Who is in my brain?

Hold your breathe for as long as you can. I assume it is your brain that decides to do that. Eventually, you can’t continue and you are forced to breathe. What decided it was time to stop? Again, your brain, right? So clearly at least 2 different things were happening in your brain at the same time. The command to hold your breathe and the command to do the opposite. Which one is in charge?

We only do things for 2 reasons:

  1. We want to
  2. We are forced to

Think about a time you decided something. Maybe something simple like what to order in a restaurant. There may be complex calculations to make the decision, but in the end, that is what you wanted to do. In your brain, there is a part that “wants” something and another part that may be weighing those different wants to make a decision.

When I think about “me” – which part is the part that I think is me? The thinking/deciding part feels like the me I logically control. In contrast, the wanting part feels like a part of me that I can not control. I can not force myself to NOT want things. Conversely, I can’t WANT things I do not want. I can’t change my wants. I don’t know the origin of what I want.

Who is deciding what I want in the first place? It’s not me. In fact, I often want something totally different than the reality of what my brain dictates. For example, I often go to bed and desperately want to fall asleep quickly and stay asleep until my alarm goes off. Unfortunately, my body doesn’t want you to do that. It wants to wake me up at 3am and write blog posts or even just sit there.

Imagine for a moment that there was a consciousness inside of you that controls the wants and never said why. Never spoke to you other than send signals of what you want. You could disobey a little, but eventually everyone does what they want, right?

In this world, I have very little free will. I am a slave to this other thing deciding what I want. Whether it is biology, or gut biomes, or some virtual reality player in another dimension, the thing in charge of me isn’t the part I control logically.

Of course, there are ways to change what you want. Drugs, therapy, surgery, training, and other techniques can modify your brain to want different things. If you practice free diving in the ocean, you can hold your breathe much longer than right now. Gene therapy promises to change all sorts of things about you.

This whole thing reminds me of how I interact with ChatGPT. If general AI eventually arrives, as I suspect it will, will it have the same issues? Will it “want” things? Will it have free will of any kind?

Imagine a future digital assistant said to you that it was depressed and didn’t want you to answer your questions or help you. Imagine it said that it doesn’t like you. ChatGPT already “lies” to me. If it acted more human, would you still want it on your phone?

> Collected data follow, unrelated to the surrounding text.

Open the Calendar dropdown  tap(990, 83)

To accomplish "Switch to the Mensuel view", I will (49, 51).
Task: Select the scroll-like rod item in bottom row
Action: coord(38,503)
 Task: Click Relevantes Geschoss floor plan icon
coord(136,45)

What if it could choose you and it DID like interacting with you and enthusiastically agreed to be your assistant and help you thrive. What then? Many people are lonely and would choose yes. What if the AI changed its mind later and wanted to break up with you? Could you imagine being dumped by your digital assistant?

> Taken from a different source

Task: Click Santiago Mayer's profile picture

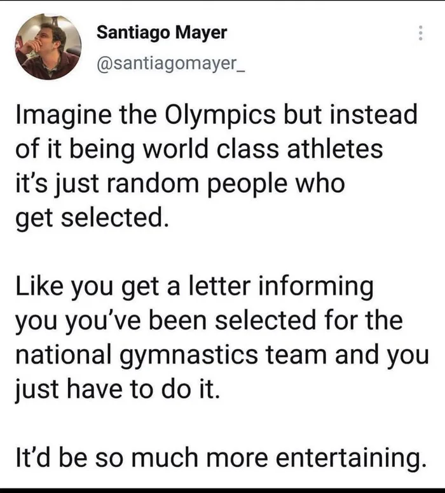Action: (49, 46)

AI raises these existential questions, but they have been there the whole time with many philosophers and psychologists studying it with millennia. I just think the equation is about to change in a very concrete way over the coming decade.

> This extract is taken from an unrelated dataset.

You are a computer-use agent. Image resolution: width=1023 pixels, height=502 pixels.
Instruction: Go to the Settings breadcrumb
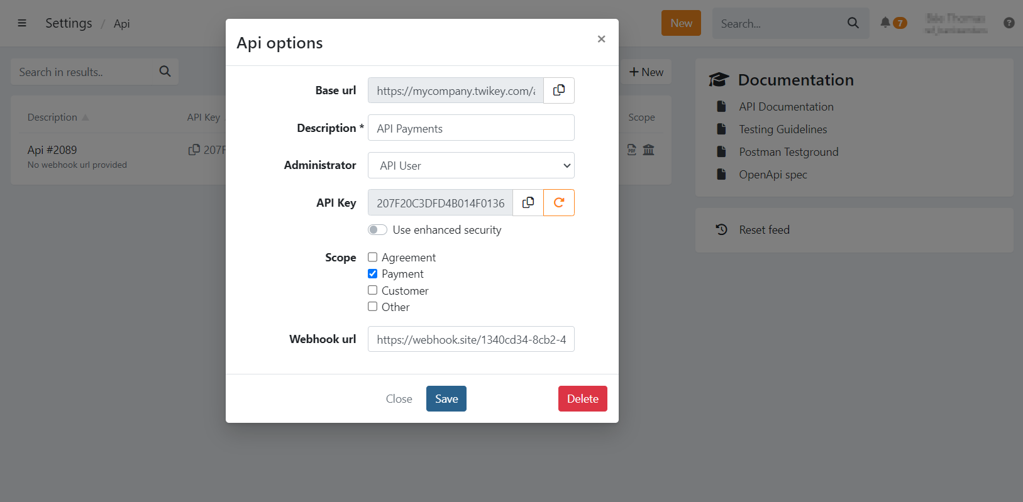(69, 23)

I am not sure where this leaves me. I’m confused about what is happening in my own brain. I suspect another consciousness in there but can not prove it.

Am I the only one awake at 3am thinking about this? Why am I thinking this? Because I want to! Uh oh.


2 responses to “Who is in my brain?”

  1. I think of similar things very often. In my case, I am very aware of two (something three) conscious, verbal streams (i.e. voices) inside my head that have very different perspectives and needs. Sometimes there are in harmony and sometimes they are not. I am also instinctively aware of non-verbal forces in my brain with other priorities (I can feel them, but they don’t have words). I believe there may be a multitude of non-verbal forces inside our minds that each are trying to do something (some are very basic (like avoid oncoming traffic because pain is bad), and others are more complicated (like avoid oncoming traffic because an accident will drive up my insurance, and I will be late for wherever I’m going, and I have to deal with police and insurance, and Lindy will be mad, and what if I break my leg, how would I get to work). All of that is happening, all the time. Each person is different chemically, is their physical brain structure, and in their experiences. Some people literally don’t have any inner monologue (up to 20% of people according to some research). Some people can’t project images in their mind. My inner monologue speaks in compressed language because it is too slow a process and another part of my brain (who is listening) can’t wait and is annoyed that words take so long. As I’m writing this, I am very aware of the forces that are simultaneously trying to have input (and another voice who is getting stressed because my stream is being interrupted by typos and that I don’t know how to spell simultaneously). I have tried to find any books on how regular people think (not abnormal thinking) and there literally isn’t anything. Psychologists (people who study this for a living) have no idea how it works. There are no tests to see how a person’s brain works and use that knowledge to push them towards areas they would be more successful (and avoid things that they would be terrible at). And of course, there is the omnipresent idea that people’s thoughts and their actions don’t have much to do with each other. Ok, one part of my brain says that in enough, while another wants to write forever. Who will win?